蜀山人説 - 鰻屋に相談をもちかけられた蜀山人こと大田南畝が、「丑の日に鰻を食べると薬になる」という内容の狂歌をキャッチコピーとして考え出したという話が天保10年(1839年 - 1840年)の『天保佳話』(劉会山大辺甫篇の狂詩集)に載せられている、と説明するケースがあるが、同書にそのような記載はいっさいない 。また、天保8年に刊行された同名の随筆集『天保佳話』を出典にあげることもあるが、同書にも大田南畝と土用丑の日を結びつける記述はいっさいない。ただし、大田南畝の作品を集めた『紅梅集』(全集第二巻所収)には、土用丑の日とは関連付けていないが、鰻屋の「高橋」を讃えた狂歌と狂詩が掲載されている[6]。

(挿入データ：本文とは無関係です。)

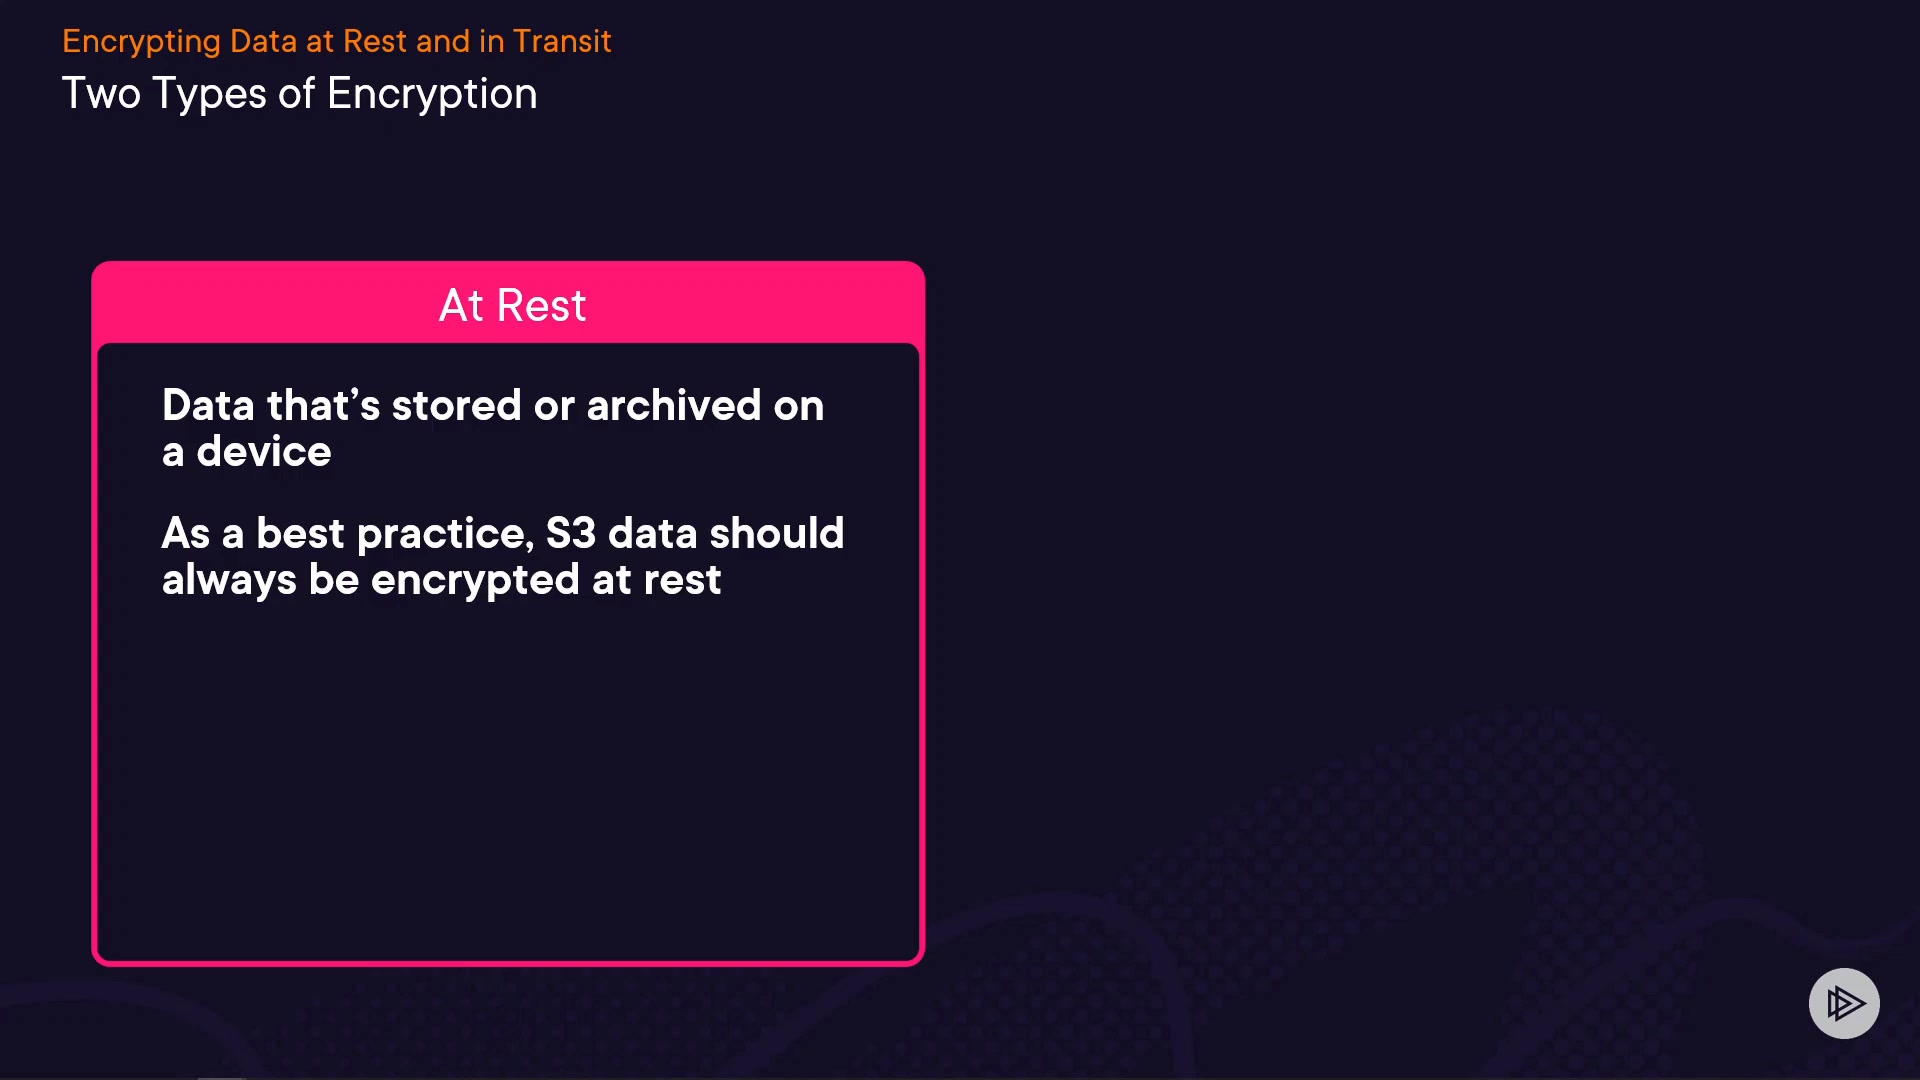Click the word 'Encryption' in the slide title
This screenshot has height=1080, width=1920.
click(x=432, y=94)
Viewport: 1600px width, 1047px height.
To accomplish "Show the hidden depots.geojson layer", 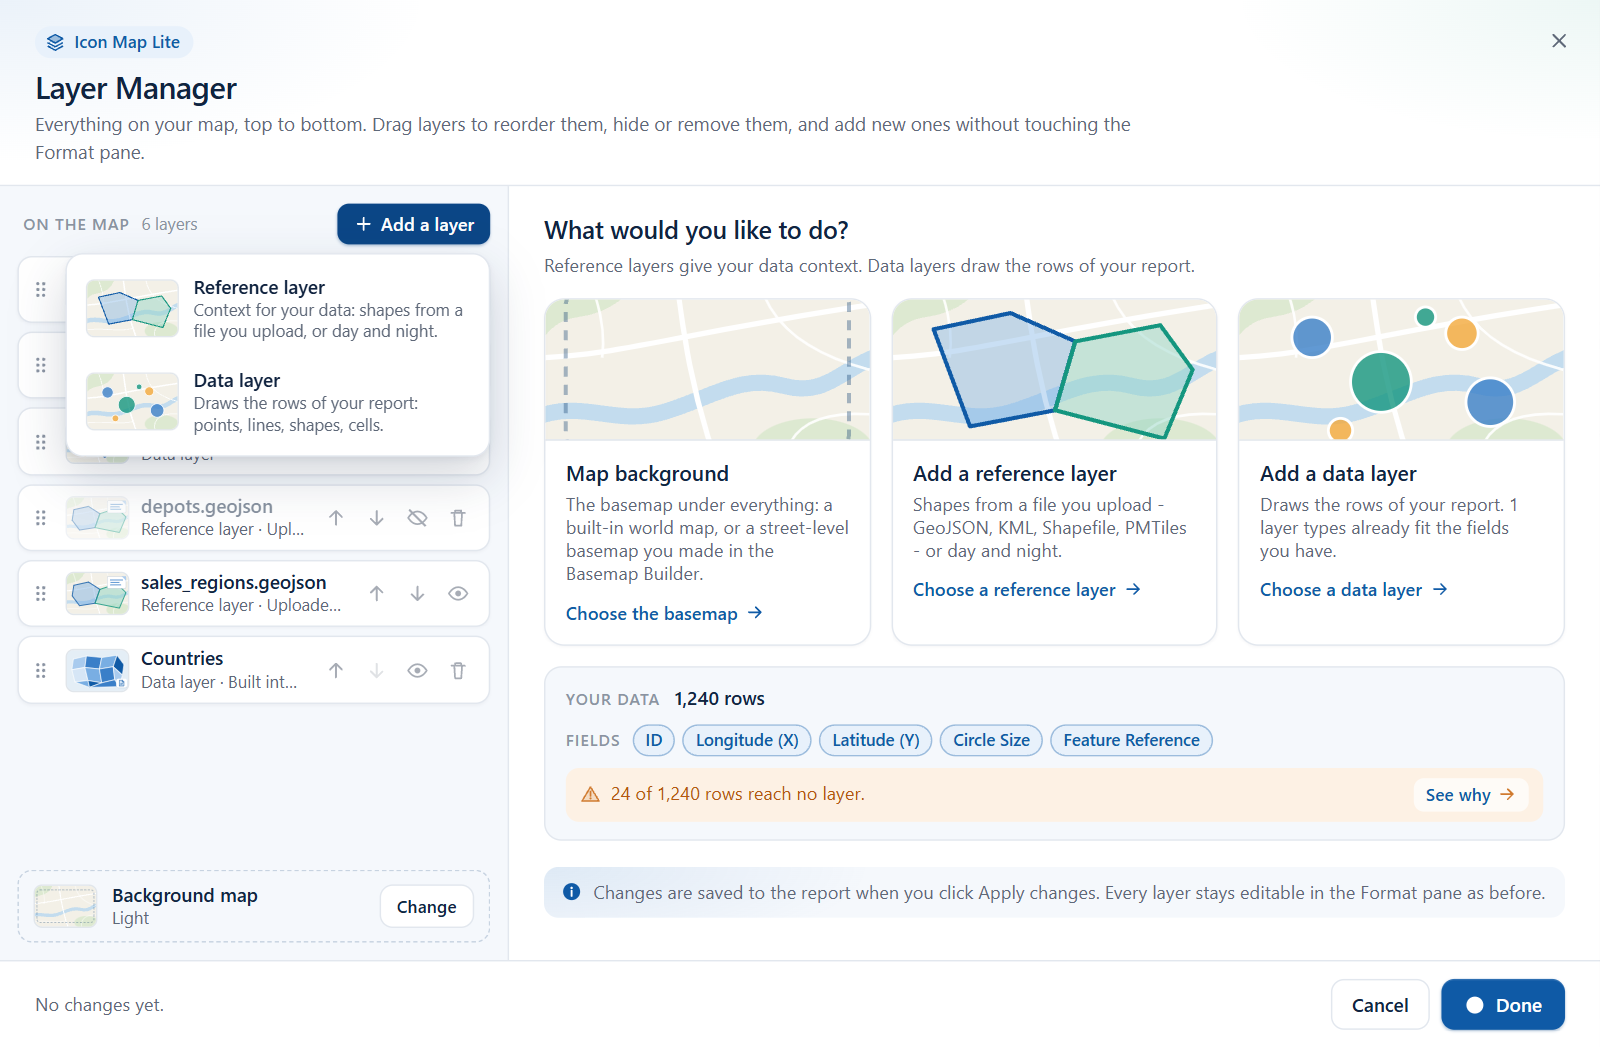I will click(417, 518).
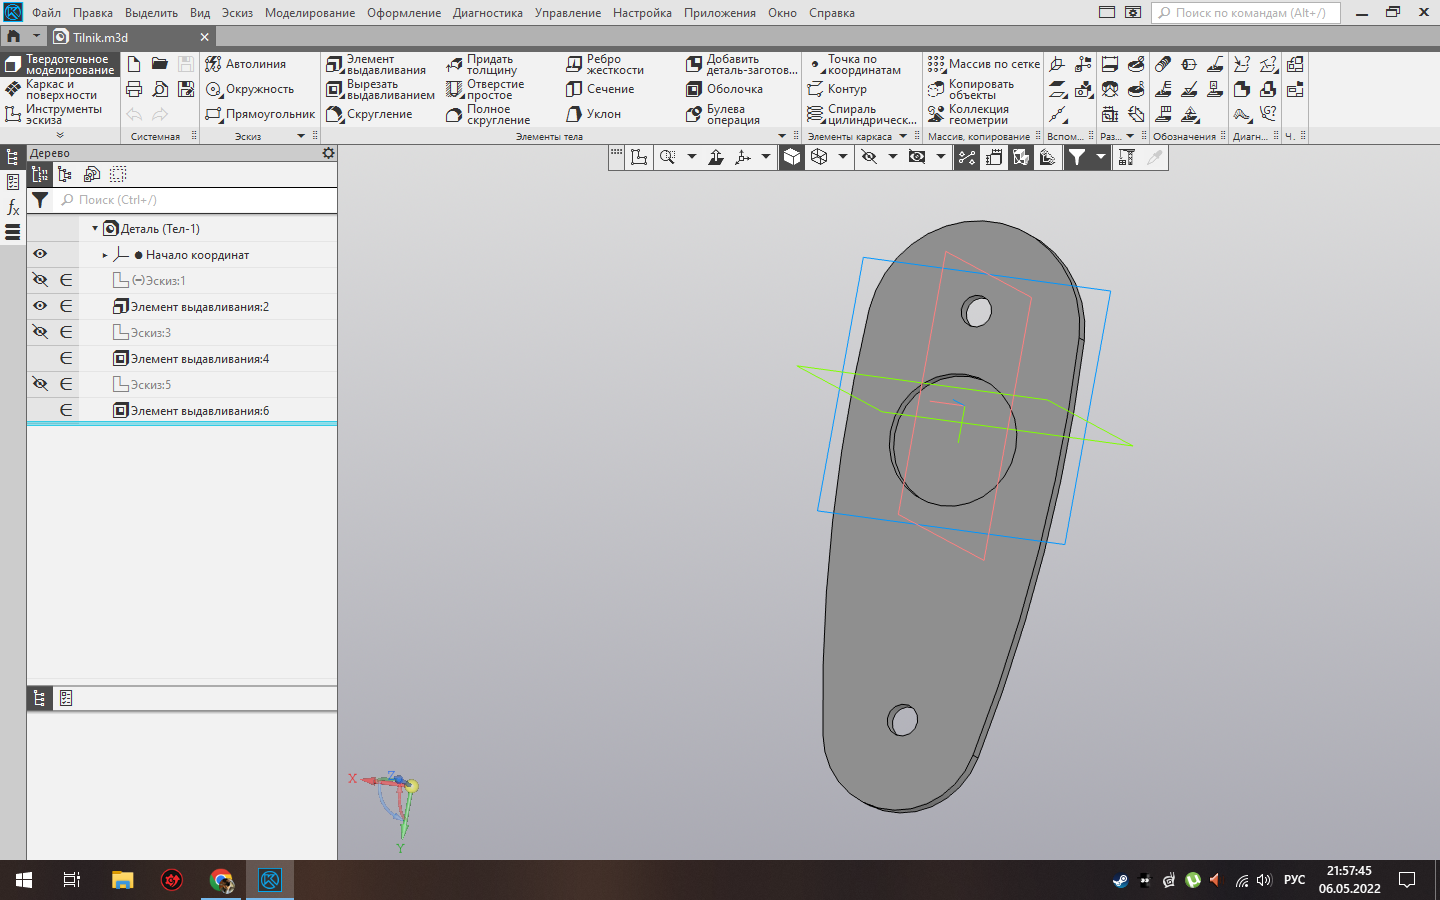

となっている。『天保佳話』(劉会山大辺甫篇)見たら。そもそも主に上方のことが書かれており、江戸の大田南畝と関係ない。一体どこからどうしてこんな話が出てきたのか全く不明。もう一つの随筆集の『天保佳話』(丈我老圃)は土用丑の日については一応書いてあるが大田南畝は出てこない。
天保佳話


なお『天保佳話』(丈我老圃)で注目すべきは「夏痩ニハ鰻」と書いてあることで、明らかに夏の土用丑の日のことを指している。『明和誌』(1822)においては、「寒中丑の日に」「寒暑とも家毎になす」だったものが、ここでは夏になっているのは、1822年から1837年(天保8)の間に大きな変化があったことを伺わせる。


(追記 16:07)
ところで、「江戸前」でなぜ「大かば焼き」なのか?「寿司」ではないのか?という疑問があるかもしれないが、本来「江戸前」とはうなぎのこと。寿司がとって変わったのは文政年間(1818‐30)以降のこと、すなわち源内死後のこと。この話でかば焼きが出てくるのは、うなぎが最高に美味いからというより「厭離穢土」のシャレの都合上だろう。